Work instructions: Beginning with the line that contains "The image size is (1360, 789).", repeat each line exactly through the end of the listing below. Pictures stay out.

=== Begin Enclosure ===

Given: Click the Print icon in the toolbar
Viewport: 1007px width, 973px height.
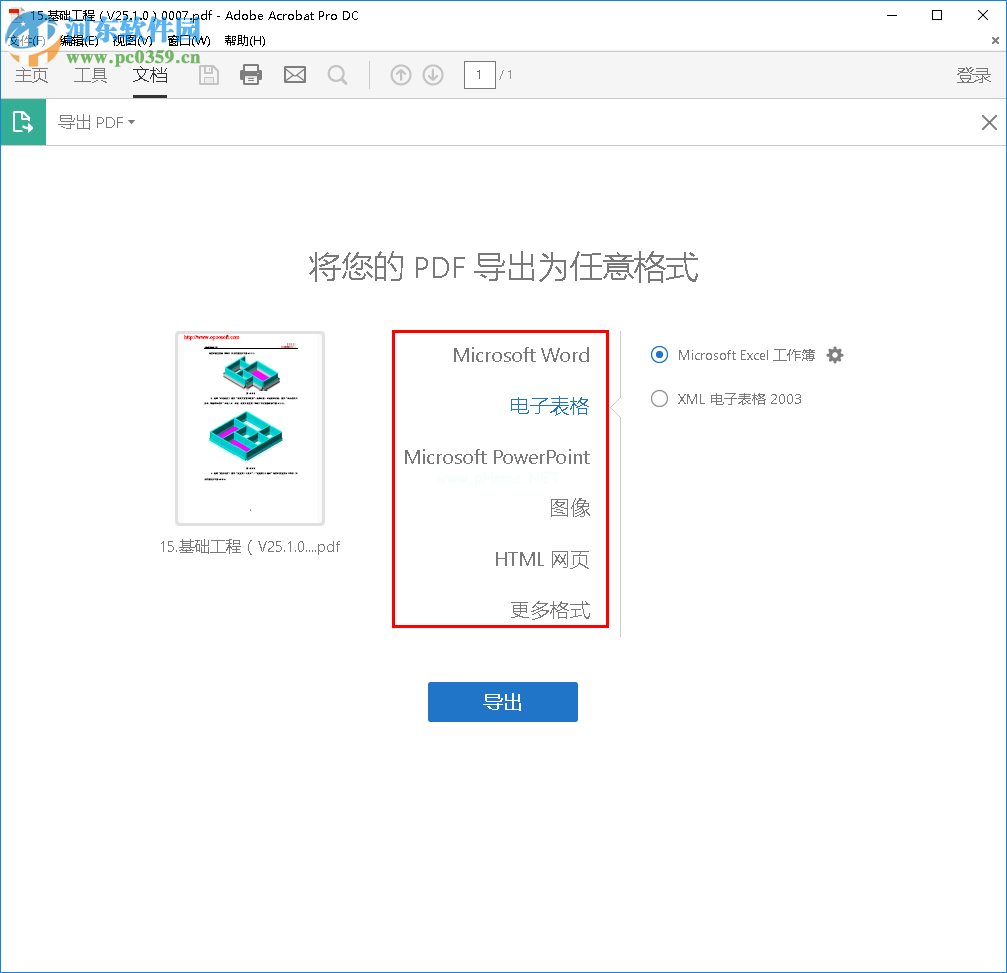Looking at the screenshot, I should coord(250,74).
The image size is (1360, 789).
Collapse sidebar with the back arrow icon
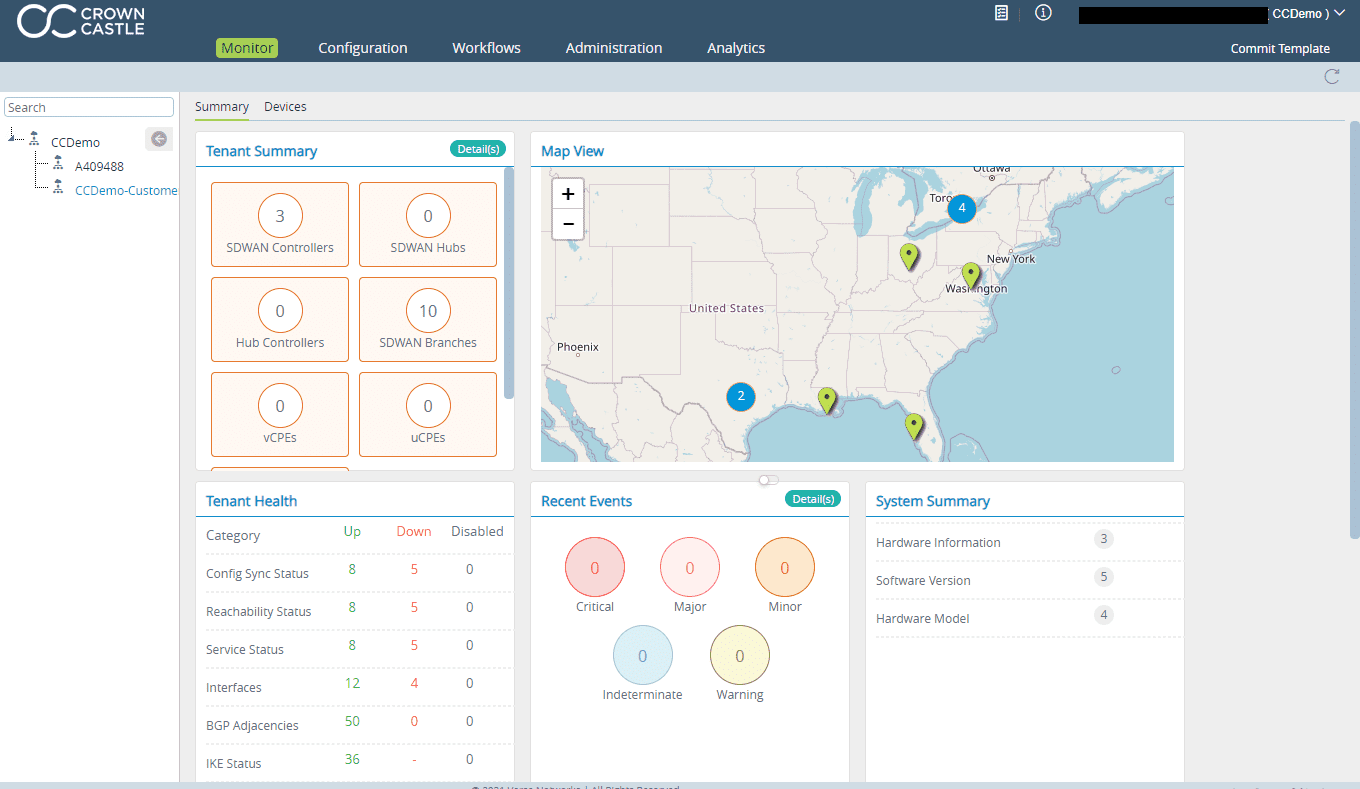158,139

=== End Enclosure ===

Response to this task:
The image size is (1360, 789).
Collapse sidebar with the back arrow icon
158,139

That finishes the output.